In Chapter 2, I found myself laughing and snapping my fingers so hard I thought the tips would break off. Just like the movie, this series addresses how difficult it can be for a person of color to maneuver the racial climate when, say, they’ve fallen for someone white (been there) or are realizing they’re a big, fat homosexual (also been there). At times, those can be very tough topics within the Black community but the show is shedding a light on them in a funny, respectful way. That is just one reason why this show is so needed.
Whenever a white person says “You’d be so mad if there was a show called Dear Black People or White-ish!”, all I want to say back is “Hey! Remember slavery? Let me tell you a bit about it.”
This has nothing to do with guilting white people. With just a few keystrokes, Google can do that. But to sum up how so many Black people feel about always being told not to express our Blackness yet watching it get appropriated and exploited, I turn to Tina Knowles.
“Because you celebrate black culture does not mean that you don’t like white culture or that you’re putting it down. It’s just taking pride in it, but what’s irritating is when somebody says, you know, ‘They’re racist!’, ‘That’s reverse racism!’ or, ‘They have a Black History Month, but we don’t have a White History Month!’
Well, all we’ve ever been taught is white history. So, why are you mad at that? Why does that make you angry? That is to suppress me and to make me not be proud…”

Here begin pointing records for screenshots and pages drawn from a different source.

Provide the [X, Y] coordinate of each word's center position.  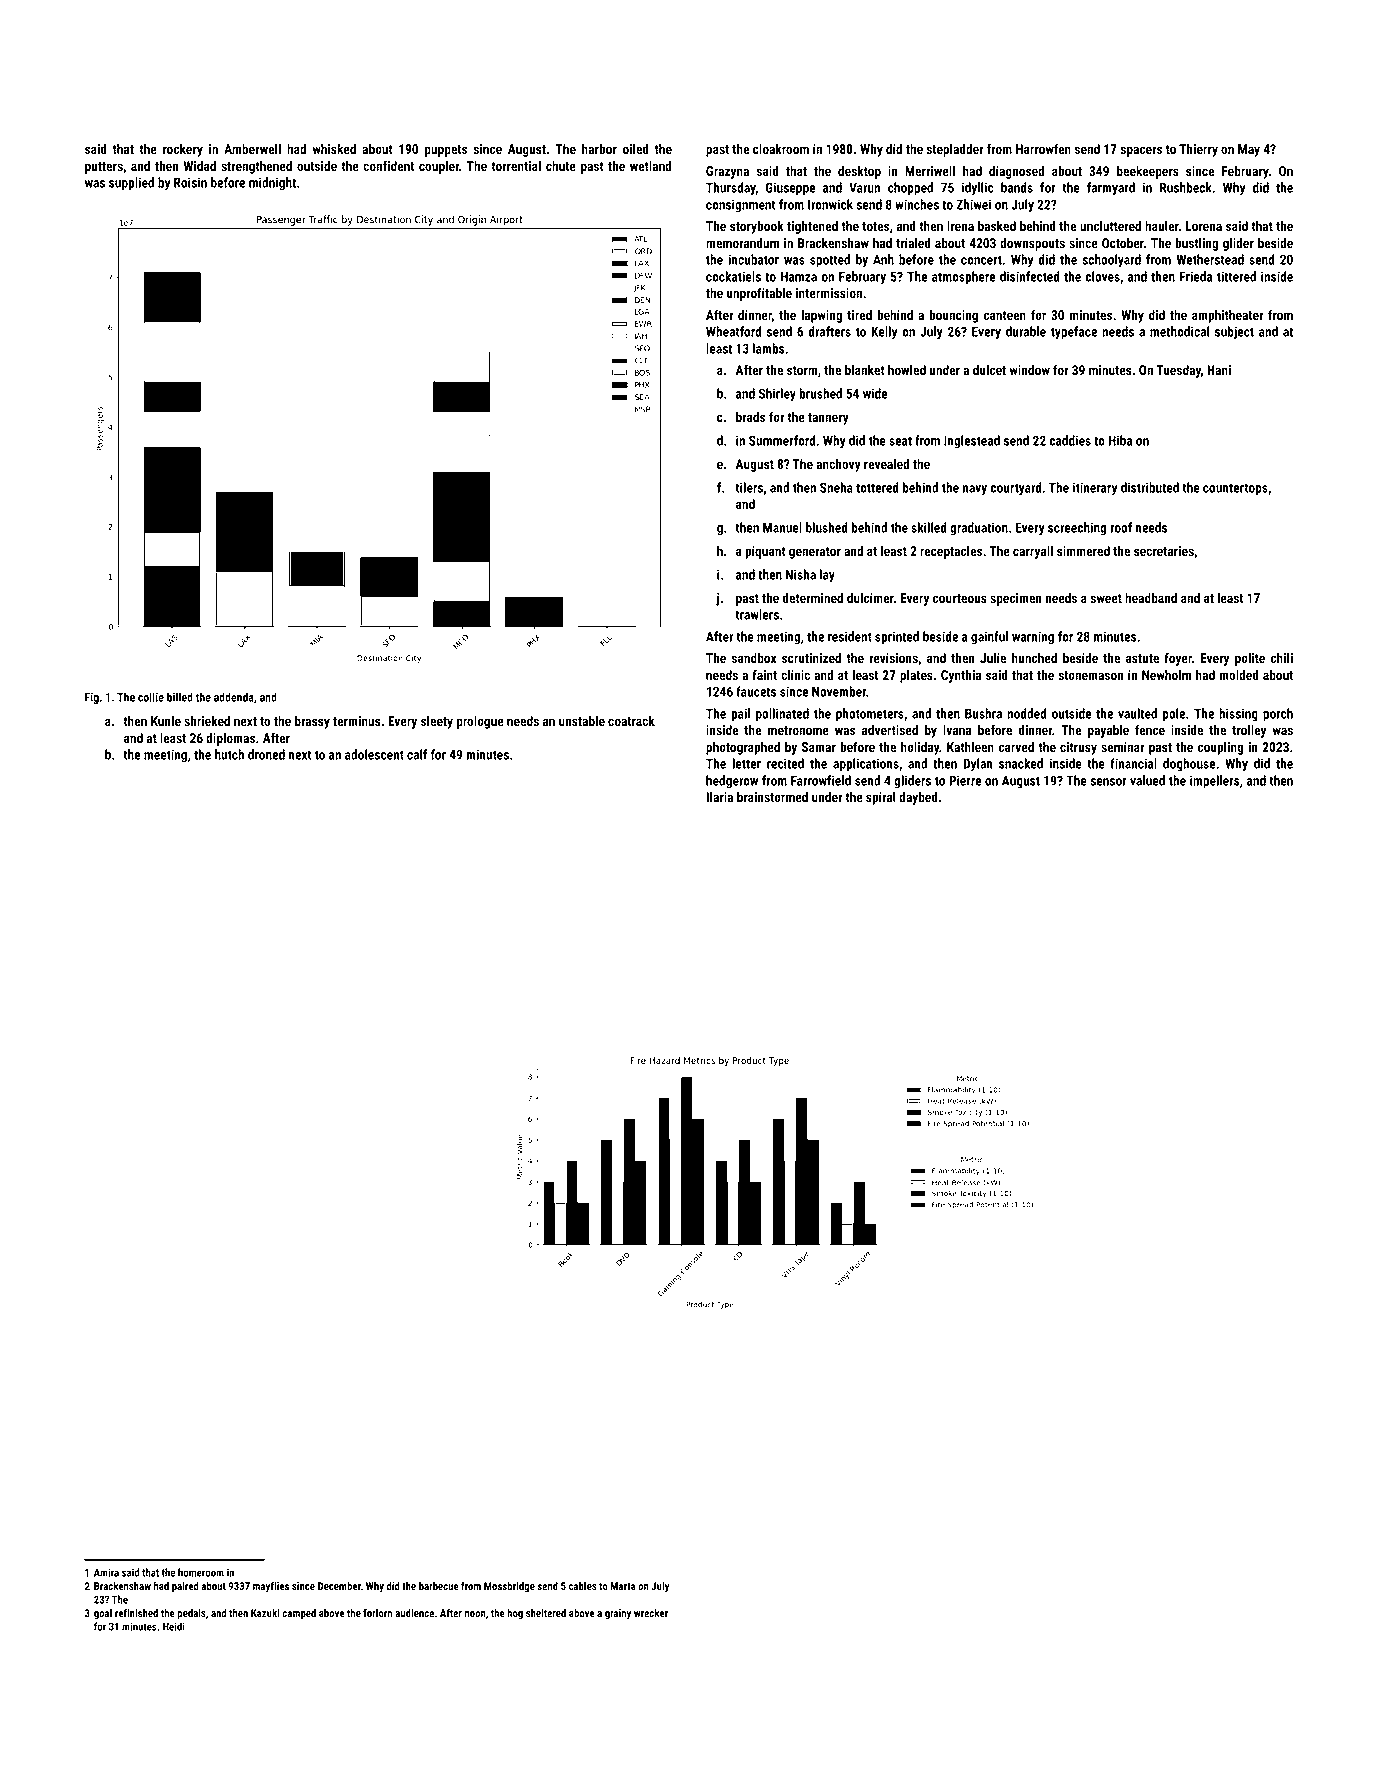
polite [1250, 659]
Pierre [965, 780]
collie [151, 697]
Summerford [782, 440]
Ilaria [719, 797]
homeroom [201, 1572]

Shows like Dear White People are not shitting on you, white people. It’s allowing POC to share our stories and frustrations that can no longer be silenced. We’ve been marginalized, minimized and abused for hundreds of years. Even with a Black president, the victimization only seemed to intensify. You still don’t see us as equals but when we clap back and show you our truth, you get offended and cry foul.
Listen up: this is the world we live in now. I have a voice and so do the people that look like me. Our voices aren’t going away, either. It’s probably best if you get used to that.